== Data excerpts

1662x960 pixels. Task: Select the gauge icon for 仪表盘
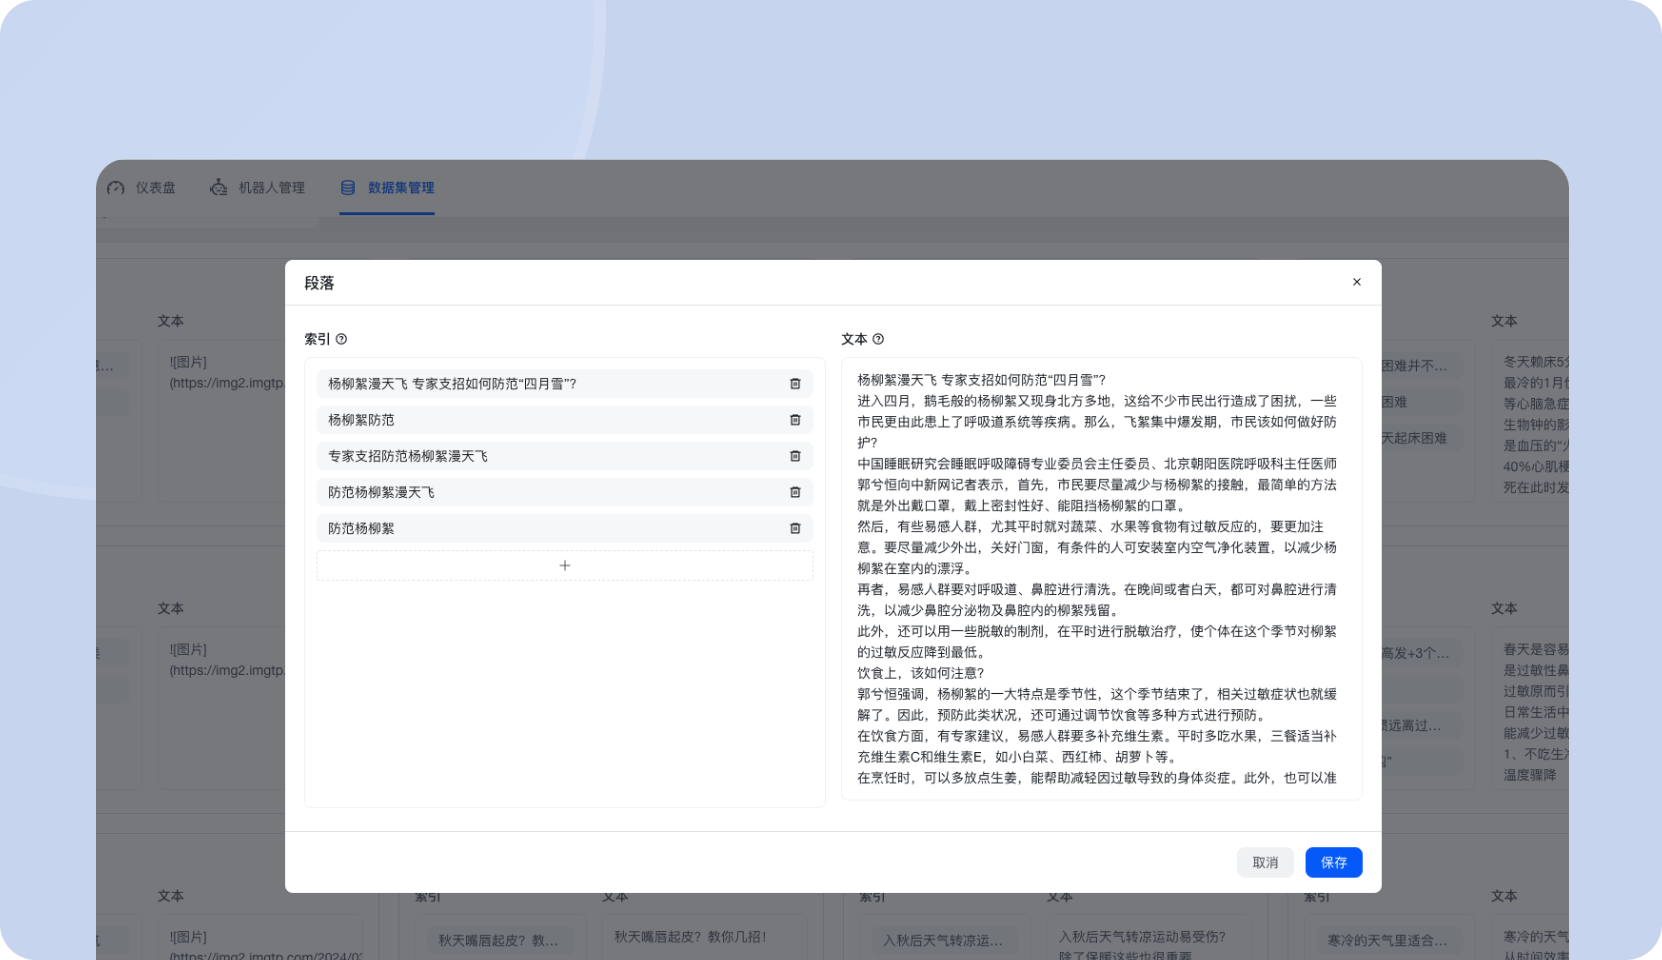click(113, 187)
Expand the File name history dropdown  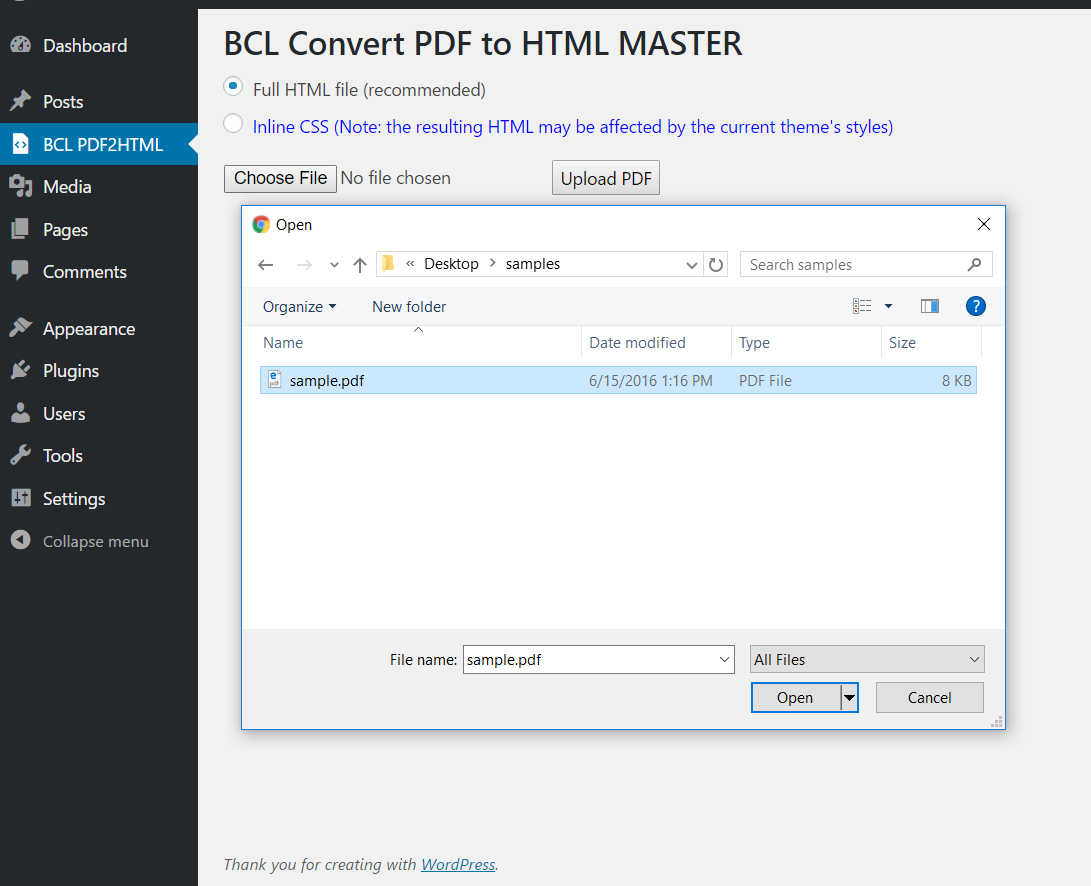[x=725, y=660]
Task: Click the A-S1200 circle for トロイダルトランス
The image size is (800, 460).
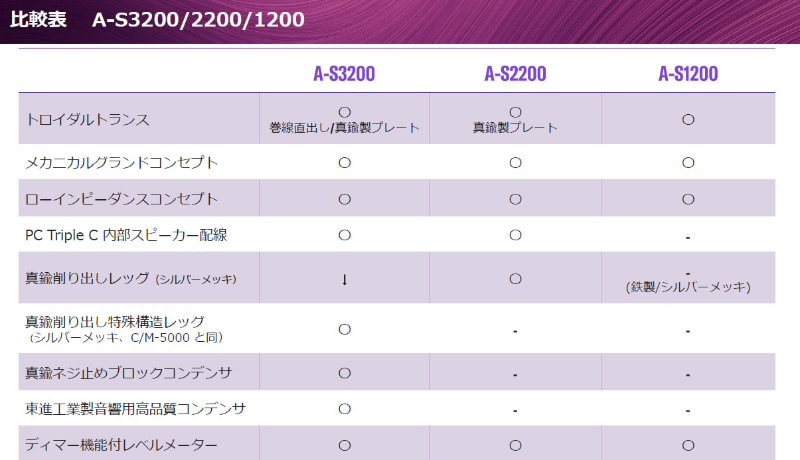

====

__Problem__: Rewrite the entries from the line containing "Task: Click the A-S1200 circle for トロイダルトランス" through the end of the entries, inclusive, with "circle" changed to "dot" and nothing else altered. Leave the pictures out.

__Response below__:
Task: Click the A-S1200 dot for トロイダルトランス
The image size is (800, 460).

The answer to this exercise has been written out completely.